Nonsimultaneous administration of pancreas dissociation enzymes during islet isolation.

BACKGROUND

Successful islet isolation relies heavily on enzyme products. Among them, Liberase was used in islet transplantation programs until the islet community was notified of the use of a bovine brain component during the manufacturing process. To minimize potential risk of prion disease transmission, many islet isolation facilities switched to Serva enzyme, which is considered to pose less risk. However, this conversion significantly affected the field in transplant activity. Here, we report our successful conversion from Liberase to Serva collagenase with the use of a modified digestion protocol.

METHODS

We compared the quality of Serva versus Liberase enzyme using chromatography and collagenase activity assay. On the basis of the findings, we developed a pancreas digestion protocol optimized for Serva enzyme, where only collagenase was injected into the pancreas through the duct, and then neutral protease was added to the circulating system during the digestion phase.
===============
Rewrite the abstract on pancreas dissociation enzymes, starting with "Nonsimultaneous administration of" and going on through "modified digestion protocol.", swapping "islet isolation" for "islet preparation" each time it appears.

GIVEN DATA.
===============
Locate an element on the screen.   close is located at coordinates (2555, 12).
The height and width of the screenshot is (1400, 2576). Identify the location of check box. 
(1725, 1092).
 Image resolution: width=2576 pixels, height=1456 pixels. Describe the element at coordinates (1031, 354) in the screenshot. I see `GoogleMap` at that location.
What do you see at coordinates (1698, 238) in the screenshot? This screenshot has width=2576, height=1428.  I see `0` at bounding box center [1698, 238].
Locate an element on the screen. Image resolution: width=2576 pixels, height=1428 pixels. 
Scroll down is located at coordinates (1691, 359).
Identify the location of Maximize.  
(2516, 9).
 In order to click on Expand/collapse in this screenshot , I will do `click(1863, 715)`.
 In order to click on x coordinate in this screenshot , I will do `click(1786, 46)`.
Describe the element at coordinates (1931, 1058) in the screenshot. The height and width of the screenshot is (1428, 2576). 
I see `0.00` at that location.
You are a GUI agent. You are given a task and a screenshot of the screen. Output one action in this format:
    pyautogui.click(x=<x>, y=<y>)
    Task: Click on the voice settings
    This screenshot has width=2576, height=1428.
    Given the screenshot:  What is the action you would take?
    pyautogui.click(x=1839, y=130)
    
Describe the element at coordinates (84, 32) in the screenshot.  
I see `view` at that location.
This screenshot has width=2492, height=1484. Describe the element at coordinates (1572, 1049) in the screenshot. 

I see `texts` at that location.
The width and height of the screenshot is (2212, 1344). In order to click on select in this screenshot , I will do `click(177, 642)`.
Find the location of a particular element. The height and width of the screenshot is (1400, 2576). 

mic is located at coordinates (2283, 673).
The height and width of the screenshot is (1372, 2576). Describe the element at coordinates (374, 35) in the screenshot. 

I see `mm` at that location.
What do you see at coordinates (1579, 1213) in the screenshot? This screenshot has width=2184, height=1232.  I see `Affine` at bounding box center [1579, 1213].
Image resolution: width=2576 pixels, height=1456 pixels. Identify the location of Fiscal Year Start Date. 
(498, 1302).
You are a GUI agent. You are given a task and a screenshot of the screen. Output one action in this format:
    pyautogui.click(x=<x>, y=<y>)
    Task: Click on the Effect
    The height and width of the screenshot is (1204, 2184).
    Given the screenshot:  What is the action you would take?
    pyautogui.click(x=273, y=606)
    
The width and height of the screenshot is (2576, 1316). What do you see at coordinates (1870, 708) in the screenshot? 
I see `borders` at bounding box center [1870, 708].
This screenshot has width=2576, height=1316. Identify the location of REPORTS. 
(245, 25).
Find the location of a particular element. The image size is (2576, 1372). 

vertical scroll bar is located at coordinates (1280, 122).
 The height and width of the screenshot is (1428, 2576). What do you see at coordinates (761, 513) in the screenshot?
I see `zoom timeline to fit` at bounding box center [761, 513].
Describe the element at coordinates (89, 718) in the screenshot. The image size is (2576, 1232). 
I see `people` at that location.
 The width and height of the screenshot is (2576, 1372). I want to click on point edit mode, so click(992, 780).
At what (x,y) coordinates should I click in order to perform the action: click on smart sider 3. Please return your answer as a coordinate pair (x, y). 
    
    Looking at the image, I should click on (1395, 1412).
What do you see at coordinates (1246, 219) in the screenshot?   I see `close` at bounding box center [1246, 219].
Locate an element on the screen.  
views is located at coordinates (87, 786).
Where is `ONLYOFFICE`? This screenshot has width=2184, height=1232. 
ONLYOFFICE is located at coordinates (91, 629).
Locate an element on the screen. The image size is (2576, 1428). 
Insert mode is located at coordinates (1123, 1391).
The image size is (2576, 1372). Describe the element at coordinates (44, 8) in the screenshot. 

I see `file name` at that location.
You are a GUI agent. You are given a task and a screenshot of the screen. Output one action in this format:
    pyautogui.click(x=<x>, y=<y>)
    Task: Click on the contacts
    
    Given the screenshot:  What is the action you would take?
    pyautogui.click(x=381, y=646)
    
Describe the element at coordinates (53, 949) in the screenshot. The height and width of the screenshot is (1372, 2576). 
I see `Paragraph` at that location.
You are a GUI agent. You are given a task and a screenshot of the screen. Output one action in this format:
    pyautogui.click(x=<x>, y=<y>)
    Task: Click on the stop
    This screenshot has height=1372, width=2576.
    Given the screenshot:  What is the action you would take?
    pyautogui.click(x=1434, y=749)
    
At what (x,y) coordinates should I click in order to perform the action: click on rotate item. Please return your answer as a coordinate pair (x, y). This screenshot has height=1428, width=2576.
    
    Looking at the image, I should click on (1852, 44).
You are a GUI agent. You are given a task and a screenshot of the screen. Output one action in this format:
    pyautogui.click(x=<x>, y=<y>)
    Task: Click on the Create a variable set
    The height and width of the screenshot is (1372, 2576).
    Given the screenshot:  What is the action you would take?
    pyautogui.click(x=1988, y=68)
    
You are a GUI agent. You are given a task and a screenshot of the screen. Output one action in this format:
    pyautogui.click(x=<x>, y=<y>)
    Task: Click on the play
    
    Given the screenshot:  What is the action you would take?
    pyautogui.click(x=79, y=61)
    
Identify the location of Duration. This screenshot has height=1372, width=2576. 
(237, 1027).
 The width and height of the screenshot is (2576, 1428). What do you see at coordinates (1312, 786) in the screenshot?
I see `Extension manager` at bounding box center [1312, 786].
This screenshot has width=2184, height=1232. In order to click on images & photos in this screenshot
===============
TASK ANSWER.
Nonsimultaneous administration of pancreas dissociation enzymes during islet preparation.

BACKGROUND

Successful islet preparation relies heavily on enzyme products. Among them, Liberase was used in islet transplantation programs until the islet community was notified of the use of a bovine brain component during the manufacturing process. To minimize potential risk of prion disease transmission, many islet preparation facilities switched to Serva enzyme, which is considered to pose less risk. However, this conversion significantly affected the field in transplant activity. Here, we report our successful conversion from Liberase to Serva collagenase with the use of a modified digestion protocol.